* EXERCISE BRIEF: From the entries that follow, extract each line holding the string "agent".

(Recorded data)
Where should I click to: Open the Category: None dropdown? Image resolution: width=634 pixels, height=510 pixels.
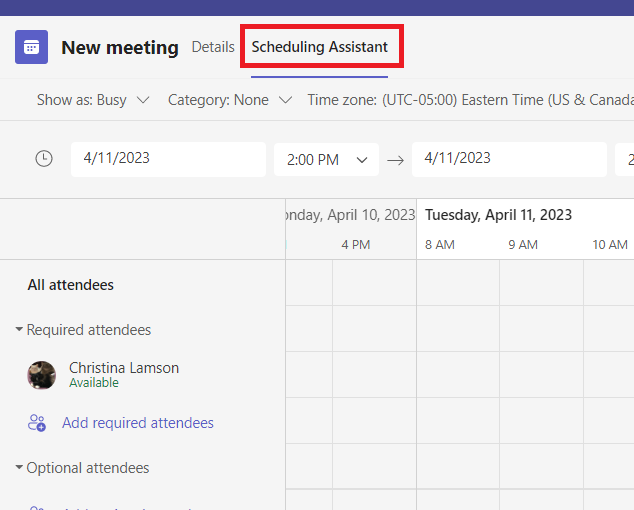point(229,100)
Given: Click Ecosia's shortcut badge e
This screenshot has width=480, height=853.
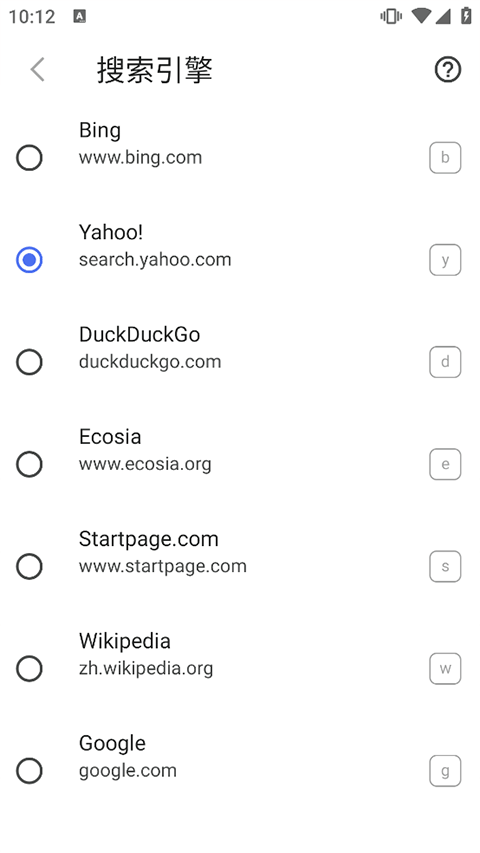Looking at the screenshot, I should (x=445, y=464).
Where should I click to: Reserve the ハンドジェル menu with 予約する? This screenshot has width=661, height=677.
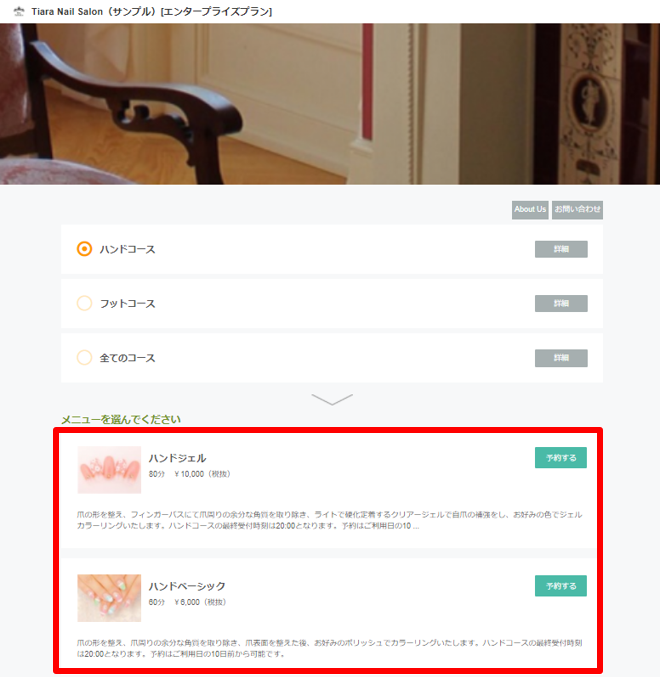click(560, 458)
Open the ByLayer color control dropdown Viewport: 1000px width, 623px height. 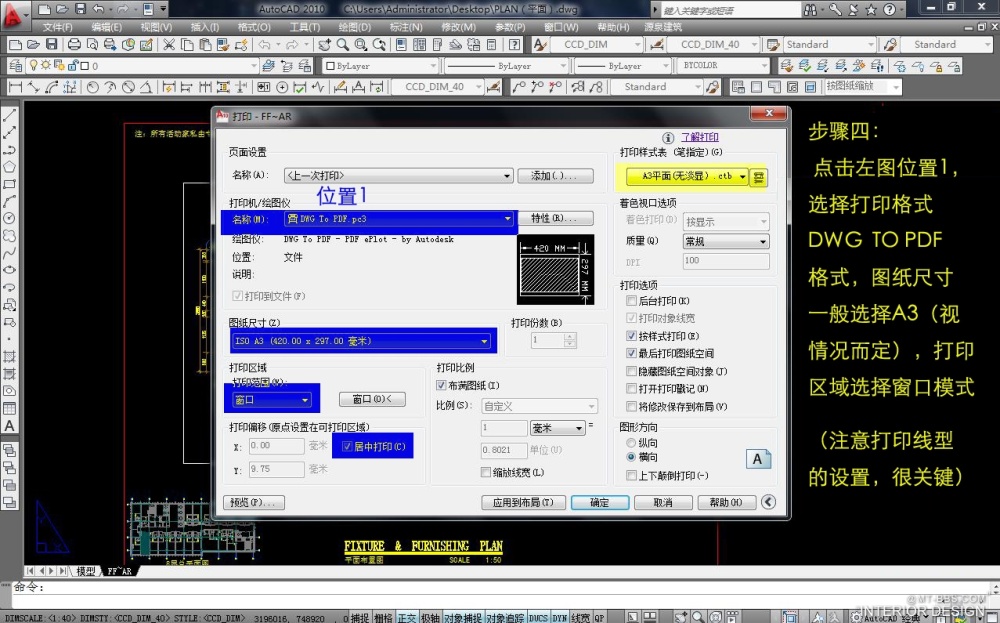coord(380,66)
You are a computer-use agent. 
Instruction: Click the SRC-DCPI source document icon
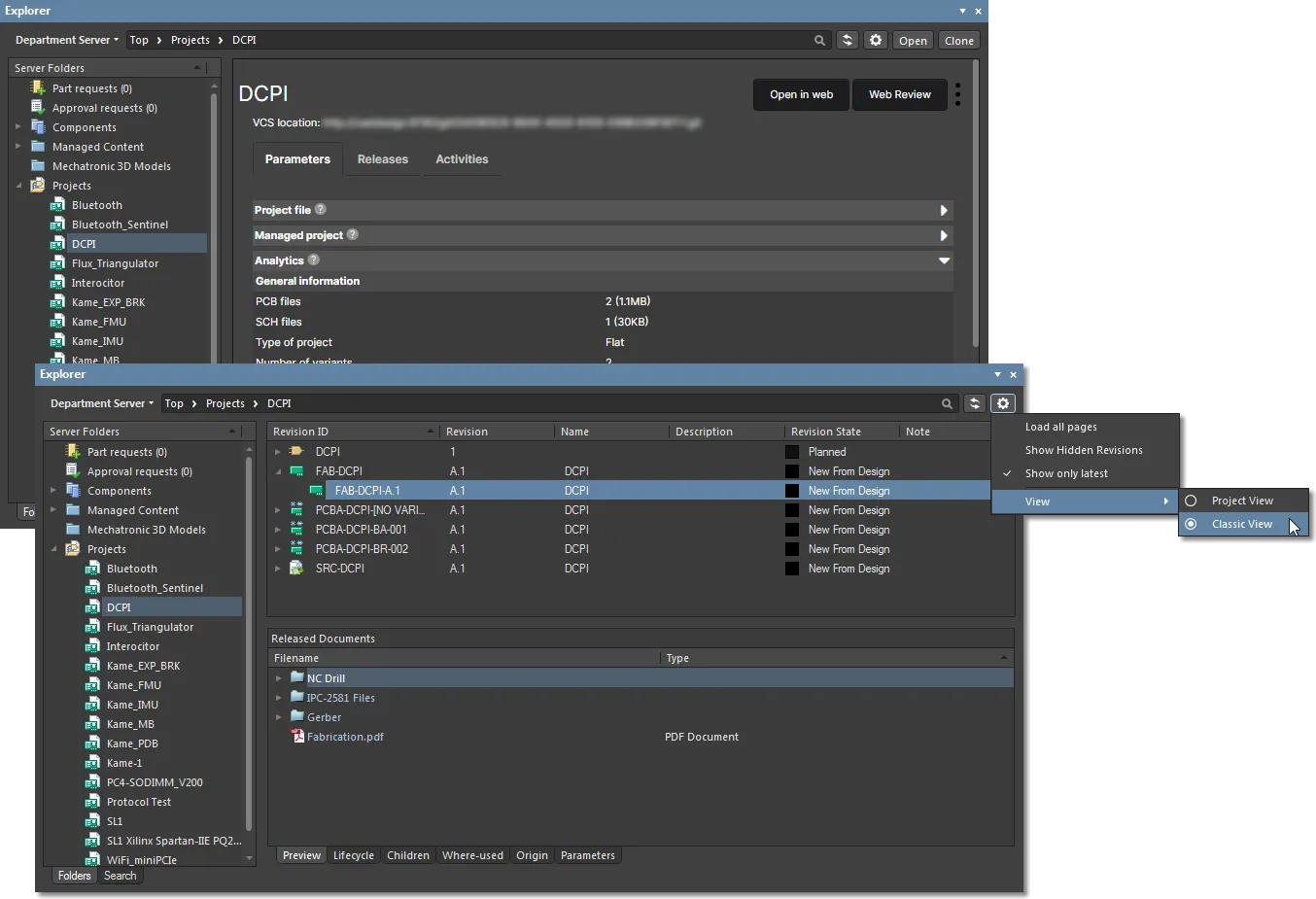point(294,569)
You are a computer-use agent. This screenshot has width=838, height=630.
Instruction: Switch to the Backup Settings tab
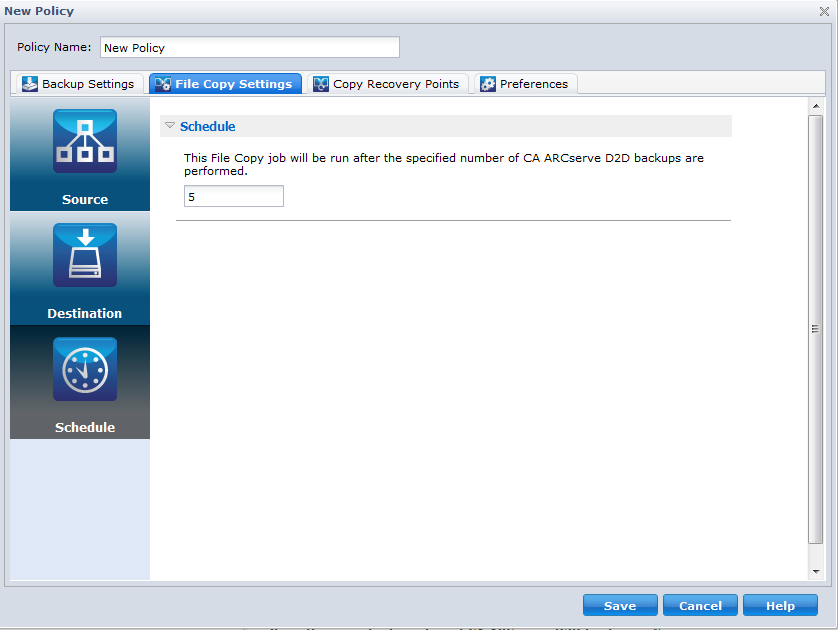(80, 84)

* RESPONSE TO THE EXERCISE:
You are a computer-use agent. 
You are a computer-use agent. This screenshot has width=838, height=630.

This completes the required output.